• Excerpt to read
------------------------
Profound Medical Corp. Announces First Quarter 2018 Financial Results

TORONTO, May 10, 2018 (GLOBE NEWSWIRE) — Profound Medical Corp. (TSX-V:PRN) (OTCQX:PRFMF) (“Profound” or the “Company”), the only company to provide a therapeutics platform that provides the precision of real-time Magnetic Resonance (“MR”) imaging combined with the safety and ablation power of directional and focused ultrasound technology for the incision-free ablation of diseased tissue, today reported financial results for the three months ended March 31, 2018.  All amounts, unless specified otherwise, are expressed in Canadian dollars and are presented in accordance with International Financial Reporting Standards as issued by the International Accounting Standards Board, applicable to the preparation of interim financial statements, including IAS-34, Interim Financial Reporting.

Recent Corporate Highlights

  • On January 31, 2018, Profound announced the completion of patient enrollment in the TACT (TULSA-PRO® Ablation Clinical Trial) pivotal study designed to further evaluate the safety and efficacy of TULSA-PRO® to ablate prostate tissue in patients with localized, organ-confined prostate cancer.  The primary efficacy endpoint of TACT is the proportion of patients achieving a post-treatment prostate-specific antigen (“PSA”) reduction ≥ 75% of their pre-treatment baseline value.  The Company’s pre-established performance goal for the success proportion is 50% of patients.  Based on its preliminary analysis, Profound announced that, of the first 63 evaluable patients, the median PSA reduction to-date was 93%, and 92% (58 out of 63) had achieved the PSA reduction success proportion.  Profound expects additional data from the TACT pivotal study will be presented on May 21st at 8:20 a.m. PT in the Next Frontier Plenary Session at the American Urological Association annual meeting being held in San Francisco, CA, May 18-21, 2018.  Profound anticipates that the presentation will include patient baseline characteristics as well as PSA nadir and summary of safety profile from the full study population, consisting of 115 patients.
------------------------
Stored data
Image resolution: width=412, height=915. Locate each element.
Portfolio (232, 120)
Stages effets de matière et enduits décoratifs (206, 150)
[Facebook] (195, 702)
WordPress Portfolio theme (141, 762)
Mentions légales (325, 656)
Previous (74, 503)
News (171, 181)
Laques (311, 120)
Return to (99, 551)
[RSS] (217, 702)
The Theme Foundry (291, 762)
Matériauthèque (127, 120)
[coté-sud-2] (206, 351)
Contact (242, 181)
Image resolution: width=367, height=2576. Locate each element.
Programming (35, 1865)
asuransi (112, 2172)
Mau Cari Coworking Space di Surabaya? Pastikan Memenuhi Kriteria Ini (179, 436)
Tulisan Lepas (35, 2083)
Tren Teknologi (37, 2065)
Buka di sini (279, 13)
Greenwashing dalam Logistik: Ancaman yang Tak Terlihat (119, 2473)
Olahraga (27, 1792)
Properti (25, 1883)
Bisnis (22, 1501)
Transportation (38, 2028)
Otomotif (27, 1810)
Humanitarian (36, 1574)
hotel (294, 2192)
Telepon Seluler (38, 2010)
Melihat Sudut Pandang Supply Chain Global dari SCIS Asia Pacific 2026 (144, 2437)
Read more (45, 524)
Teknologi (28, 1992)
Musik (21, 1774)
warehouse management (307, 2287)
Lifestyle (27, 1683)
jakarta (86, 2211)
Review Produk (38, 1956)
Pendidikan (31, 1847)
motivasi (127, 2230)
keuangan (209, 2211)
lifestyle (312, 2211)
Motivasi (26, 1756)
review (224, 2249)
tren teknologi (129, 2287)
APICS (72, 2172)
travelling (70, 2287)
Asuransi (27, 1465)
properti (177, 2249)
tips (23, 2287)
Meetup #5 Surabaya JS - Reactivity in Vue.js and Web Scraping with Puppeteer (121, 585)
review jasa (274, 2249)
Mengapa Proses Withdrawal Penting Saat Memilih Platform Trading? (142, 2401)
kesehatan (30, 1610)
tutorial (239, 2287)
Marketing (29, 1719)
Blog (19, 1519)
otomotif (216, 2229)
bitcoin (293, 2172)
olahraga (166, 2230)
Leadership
------------------------
• Directions
1 > Which percentages appear in the Profound Medical press release? List every one.
2 > Answer these questions from the Profound Medical press release:
(a) Under what symbol does Profound trade on the TSX-V?
(b) How many patients make up the full TACT study population?
(c) In which city is the American Urological Association annual meeting being held?
3 > Return the portion of the Profound Medical press release from "TORONTO, May 10, 2018" up to and including "Interim Financial Reporting.".

• Answers by task
1 > ≥ 75%, 50%, 93%, 92%

2 >
(a) PRN
(b) 115
(c) San Francisco, CA

3 >
TORONTO, May 10, 2018 (GLOBE NEWSWIRE) — Profound Medical Corp. (TSX-V:PRN) (OTCQX:PRFMF) (“Profound” or the “Company”), the only company to provide a therapeutics platform that provides the precision of real-time Magnetic Resonance (“MR”) imaging combined with the safety and ablation power of directional and focused ultrasound technology for the incision-free ablation of diseased tissue, today reported financial results for the three months ended March 31, 2018.  All amounts, unless specified otherwise, are expressed in Canadian dollars and are presented in accordance with International Financial Reporting Standards as issued by the International Accounting Standards Board, applicable to the preparation of interim financial statements, including IAS-34, Interim Financial Reporting.